Content starts

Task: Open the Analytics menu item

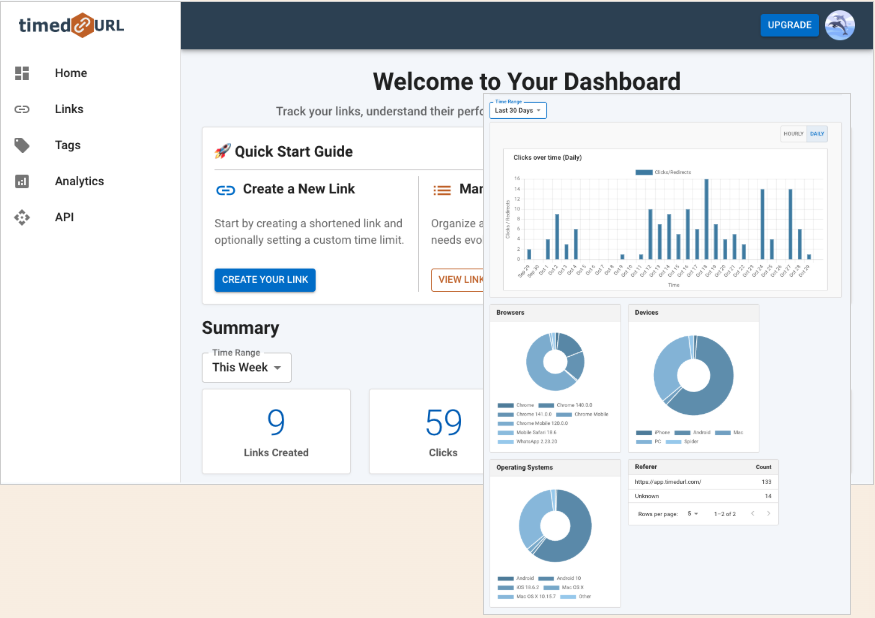Action: click(79, 181)
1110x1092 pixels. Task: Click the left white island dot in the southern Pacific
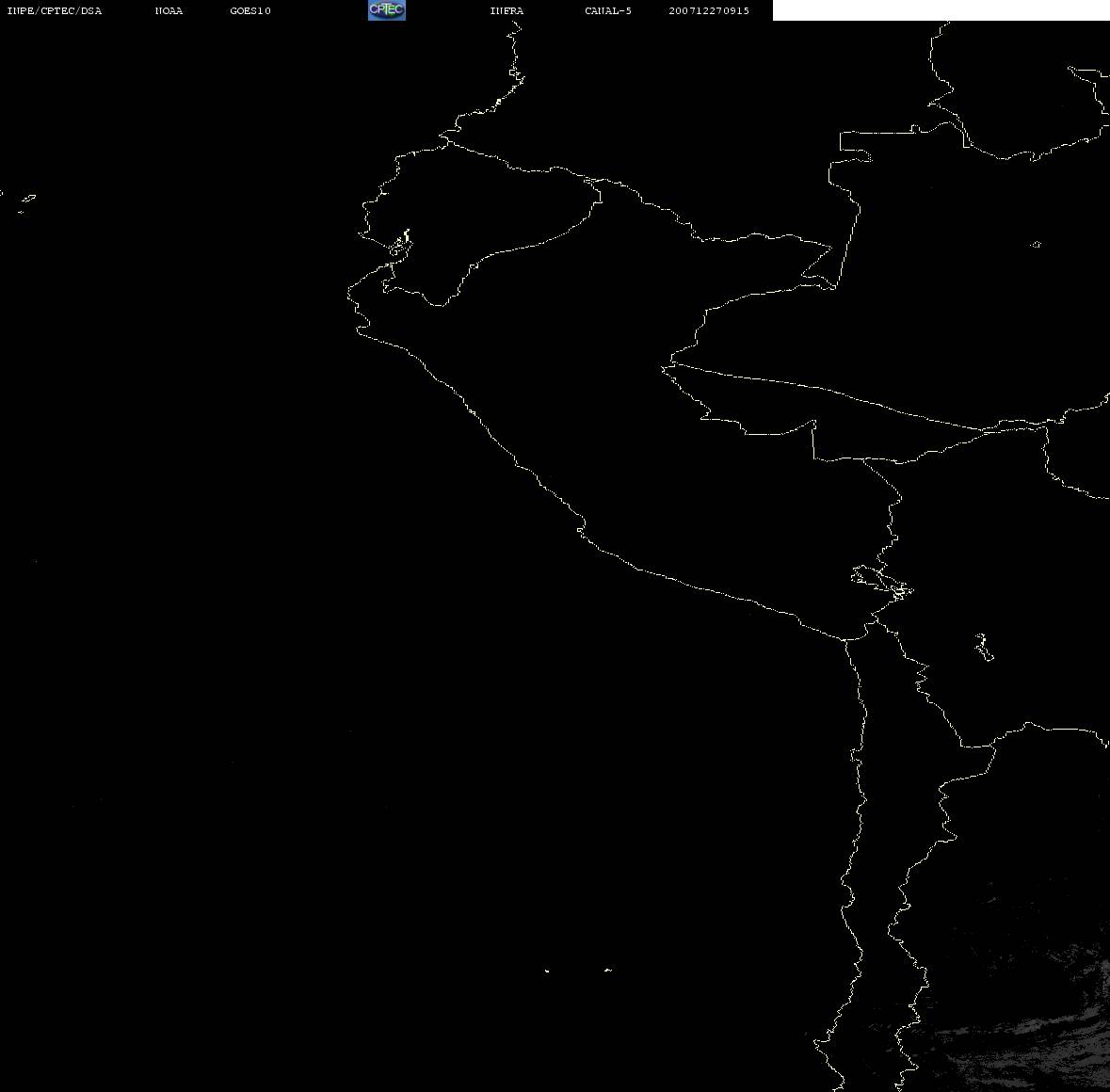point(547,970)
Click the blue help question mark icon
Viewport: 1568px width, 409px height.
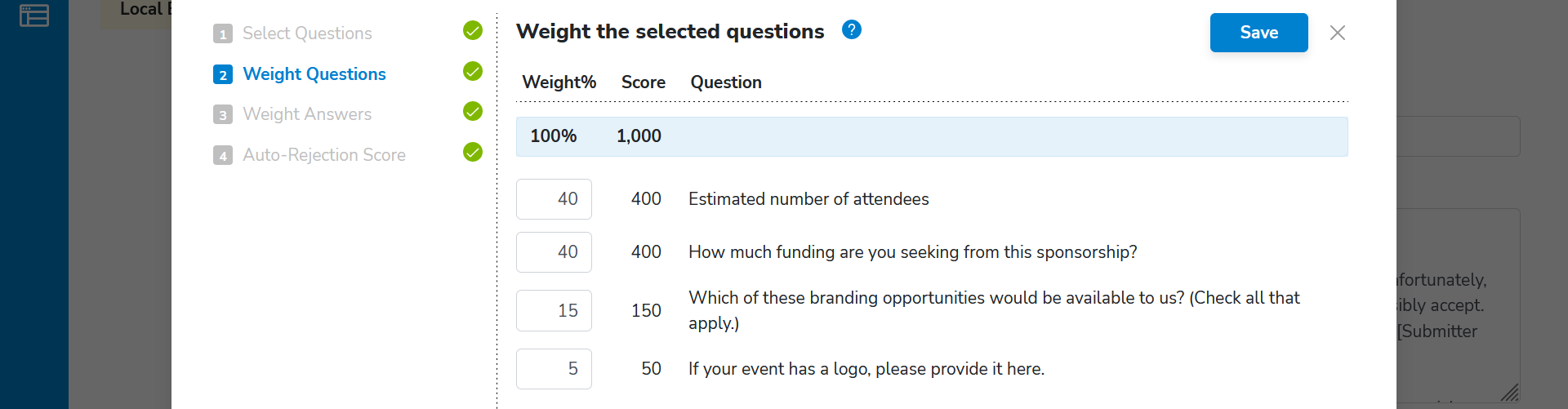coord(852,30)
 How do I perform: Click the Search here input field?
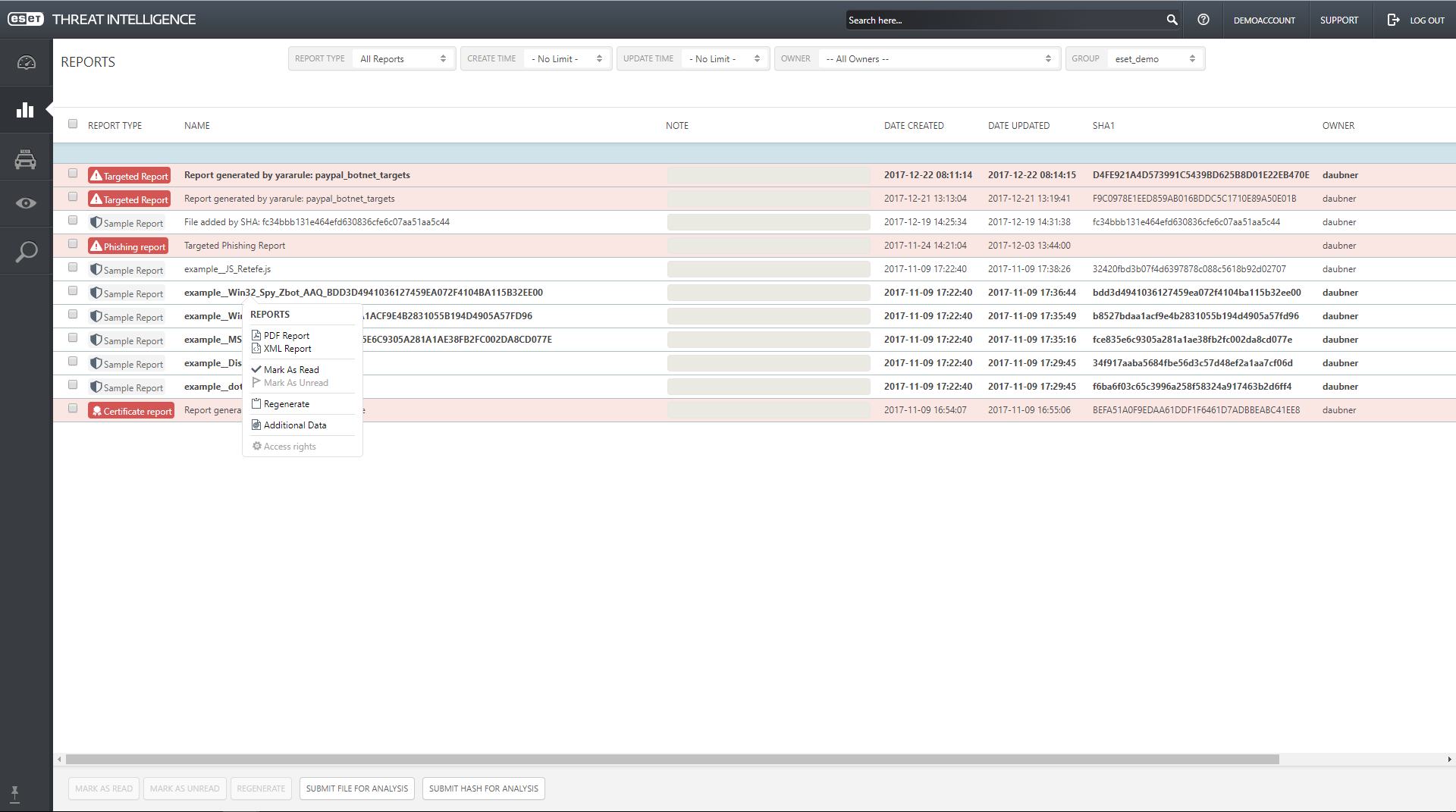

Content ends

> _Your objective_
Once the line containing "Click the blue help question mark icon" is found, write it out exactly along with every line after it through the end of the listing, excluding pictures.

> _Answer box_
Click the blue help question mark icon
Viewport: 1568px width, 409px height.
coord(852,30)
 How do I perform: Click the Search here input field?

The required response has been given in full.